WRITTEN TASK
Quote the records from the line that contains "Image resolution: width=1394" to the line that contains "[x=654, y=236]", including both of those lines, and repeat them word for word.

LISTED RECORDS
┌──

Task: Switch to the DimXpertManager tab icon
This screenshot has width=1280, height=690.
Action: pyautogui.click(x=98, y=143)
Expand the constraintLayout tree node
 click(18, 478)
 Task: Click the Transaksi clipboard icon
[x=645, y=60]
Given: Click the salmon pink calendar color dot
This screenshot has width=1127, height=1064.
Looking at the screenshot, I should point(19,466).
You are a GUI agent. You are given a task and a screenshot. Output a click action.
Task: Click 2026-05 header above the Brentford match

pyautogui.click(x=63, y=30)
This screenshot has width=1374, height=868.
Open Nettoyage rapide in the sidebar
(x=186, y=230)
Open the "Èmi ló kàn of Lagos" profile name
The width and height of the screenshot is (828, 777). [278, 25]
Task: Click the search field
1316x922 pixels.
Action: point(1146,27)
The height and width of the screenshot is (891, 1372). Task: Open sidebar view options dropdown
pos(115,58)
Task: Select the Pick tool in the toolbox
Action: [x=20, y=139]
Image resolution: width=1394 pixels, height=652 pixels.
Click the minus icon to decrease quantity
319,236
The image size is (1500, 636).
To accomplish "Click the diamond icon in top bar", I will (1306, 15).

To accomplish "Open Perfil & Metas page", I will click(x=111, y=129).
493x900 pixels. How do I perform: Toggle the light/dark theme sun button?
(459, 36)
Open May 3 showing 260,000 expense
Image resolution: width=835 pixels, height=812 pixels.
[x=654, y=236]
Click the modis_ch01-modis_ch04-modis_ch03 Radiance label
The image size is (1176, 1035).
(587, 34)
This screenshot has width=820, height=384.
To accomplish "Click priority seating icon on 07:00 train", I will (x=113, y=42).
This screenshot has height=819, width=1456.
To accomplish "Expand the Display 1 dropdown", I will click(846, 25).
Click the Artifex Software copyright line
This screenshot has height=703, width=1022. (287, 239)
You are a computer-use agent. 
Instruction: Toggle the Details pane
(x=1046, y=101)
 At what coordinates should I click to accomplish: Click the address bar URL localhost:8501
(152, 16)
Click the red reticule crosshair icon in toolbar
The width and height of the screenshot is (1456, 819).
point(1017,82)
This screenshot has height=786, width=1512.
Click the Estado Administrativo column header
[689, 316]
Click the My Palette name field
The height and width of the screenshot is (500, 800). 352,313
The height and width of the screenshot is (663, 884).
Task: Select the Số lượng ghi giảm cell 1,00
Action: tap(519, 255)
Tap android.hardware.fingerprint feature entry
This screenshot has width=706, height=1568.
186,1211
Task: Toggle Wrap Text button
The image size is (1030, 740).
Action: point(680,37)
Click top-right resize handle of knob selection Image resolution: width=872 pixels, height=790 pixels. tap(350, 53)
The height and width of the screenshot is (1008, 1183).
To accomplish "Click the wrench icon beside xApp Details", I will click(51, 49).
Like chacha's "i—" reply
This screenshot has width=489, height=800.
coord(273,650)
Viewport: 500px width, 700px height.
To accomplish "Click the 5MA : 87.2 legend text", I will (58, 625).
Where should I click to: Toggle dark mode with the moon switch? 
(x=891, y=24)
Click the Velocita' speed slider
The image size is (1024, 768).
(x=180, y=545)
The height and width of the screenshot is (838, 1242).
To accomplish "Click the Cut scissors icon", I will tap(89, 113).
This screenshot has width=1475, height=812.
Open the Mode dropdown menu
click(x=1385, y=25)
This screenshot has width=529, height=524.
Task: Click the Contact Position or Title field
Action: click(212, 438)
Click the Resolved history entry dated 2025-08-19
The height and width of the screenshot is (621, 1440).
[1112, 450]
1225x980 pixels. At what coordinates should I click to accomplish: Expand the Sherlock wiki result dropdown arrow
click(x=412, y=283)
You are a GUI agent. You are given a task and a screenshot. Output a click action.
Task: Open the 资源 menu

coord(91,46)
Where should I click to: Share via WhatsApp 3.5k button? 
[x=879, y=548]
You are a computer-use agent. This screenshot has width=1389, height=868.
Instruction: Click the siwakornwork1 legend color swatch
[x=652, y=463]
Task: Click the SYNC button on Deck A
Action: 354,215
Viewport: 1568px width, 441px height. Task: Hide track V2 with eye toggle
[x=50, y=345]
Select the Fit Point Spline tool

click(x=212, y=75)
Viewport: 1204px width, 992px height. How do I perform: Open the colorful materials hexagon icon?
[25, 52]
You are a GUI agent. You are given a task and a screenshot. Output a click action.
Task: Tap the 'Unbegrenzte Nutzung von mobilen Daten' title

└──

EXERCISE RESULT
Image resolution: width=1394 pixels, height=652 pixels.
Click the minus icon to decrease quantity
319,236
The image size is (1500, 636).
To accomplish "Click the diamond icon in top bar", I will (1306, 15).

To accomplish "Open Perfil & Metas page", I will click(x=111, y=129).
493x900 pixels. How do I perform: Toggle the light/dark theme sun button?
(459, 36)
Open May 3 showing 260,000 expense
Image resolution: width=835 pixels, height=812 pixels.
[x=654, y=236]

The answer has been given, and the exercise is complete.